### WHAT IS EXPECTED
Give the lines again exactly as they appear below, from the line with "The image size" to the line with "Select the 自動却下 radio button", both included, and only those lines. Leave every picture out.

### RECORDS SHOWN

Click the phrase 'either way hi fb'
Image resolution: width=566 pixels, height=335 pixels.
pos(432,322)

...

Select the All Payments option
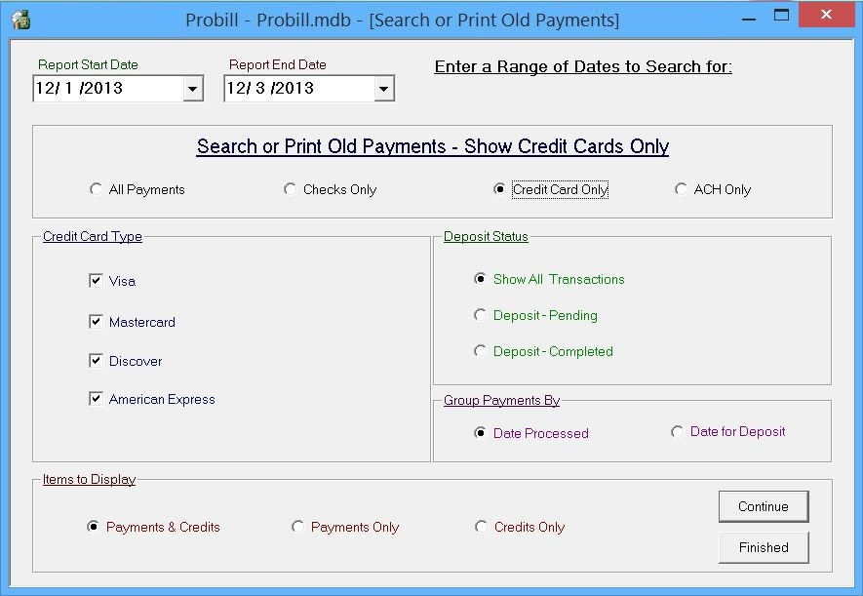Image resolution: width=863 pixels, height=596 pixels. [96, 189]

* * *

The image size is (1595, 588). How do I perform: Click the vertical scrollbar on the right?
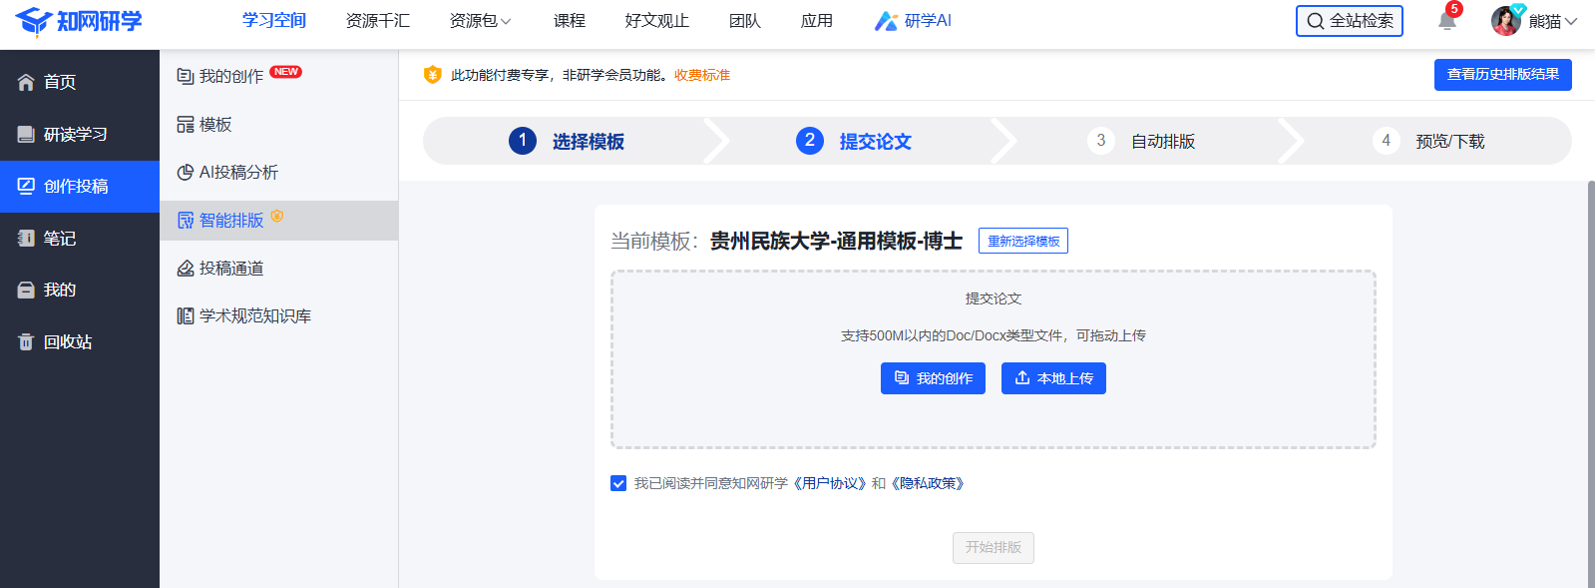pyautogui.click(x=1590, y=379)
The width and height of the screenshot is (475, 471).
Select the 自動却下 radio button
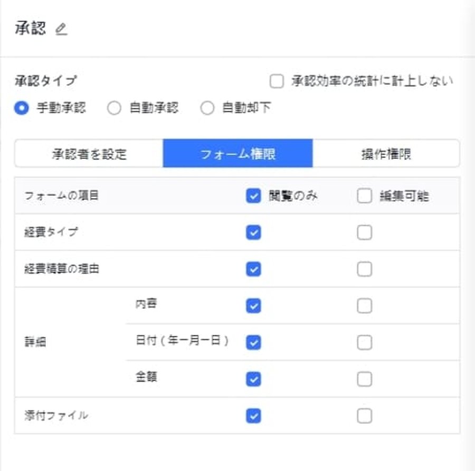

### WRITTEN RESPONSE
The image size is (1595, 588). How do I perform: Click the vertical scrollbar on the right?
pyautogui.click(x=1590, y=379)
The width and height of the screenshot is (475, 471).
Select the 自動却下 radio button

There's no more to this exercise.